Passage provided:

=== Section Start ===

X Factor Adria is a Serbian version of The X Factor franchise. The first series started broadcasting in late October 2013. Even though the production is Serbian, auditions were held in Montenegro, Bosnia and Herzegovina and North Macedonia - making the series pan regional.
The series judging panel features Emina Jahović, Kristina Kovač, Kiki Lesendrić and Željko Joksimović. The auditions were hosted by Bane Jevtić with Sneže Velkov as a co-host. Una Senić hosted the spin-off series and co-hosted during the judges houses. After the first two episodes were aired it was rumored that Bane would be replaced by another host, but the producers denied it. On the night of the first live show it was announced that Bane would be replaced by Slavko Kalezić - actor and a contestant that was eliminated in the Judges Houses phase of the competition. Day after the first live show aired it was announced that Slavko would be replaced as well. On January 14, 2014, Ana Grubin revealed she will be new host, while Una Senić and Sneže Velkov report from the backstage.

=== Section End ===

Given material:
=== Section Start ===

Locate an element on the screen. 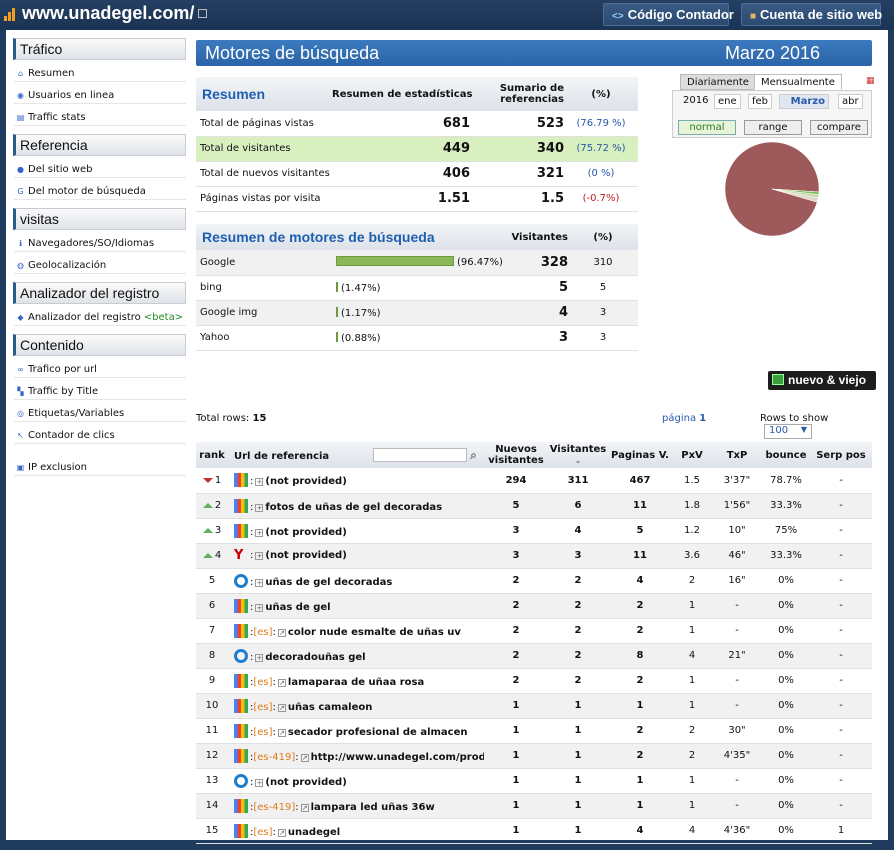 This screenshot has height=850, width=894. sidebar-item: ◆ Analizador del registro <beta> is located at coordinates (100, 315).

=== Section End ===

Extend the passage on X Factor Adria, picking up right after its final sentence.

Selection process

Auditions
Contestants were able to apply via text messages and an online form on the shows Facebook page. During the Exit Festival a mobile audition booth was set up and people could audition before previously applying. All of the applicants needed to preaudition for the producers before actually auditioning in front of the judges. The pre-auditions were held from August 20 to September 2 in Budva, Skopje, Banja Luka, Sarajevo, Niš, Novi Sad and Belgrade. After seeing all the acts, producers select a number of contestants that will audition in front of the judges.

From over 8000 acts that came to pre-auditions, producers selected 300 that were put through to judges auditions. The judges auditions are held solely in Šimanovci where the producers, RTV Pink, have their biggest studios. These auditions are the first part of the auditioning process that is broadcast to the public. The auditions were filmed in front of a live audience.

These are all of the contestants shown during the auditions episodes:

Key:
 – Contestant was eliminated

Judges weren't satisfied with Irma's first song leading to her getting only one "yes" (from Željko). She went backstage and thanks to Željko (and audience) she was called back to the stage when she received four "yes-es".

Bootcamp

Bootcamp is the second phase of the competition. There was only one 90 minute episode of bootcamp which was broadcast on December 10, 2013.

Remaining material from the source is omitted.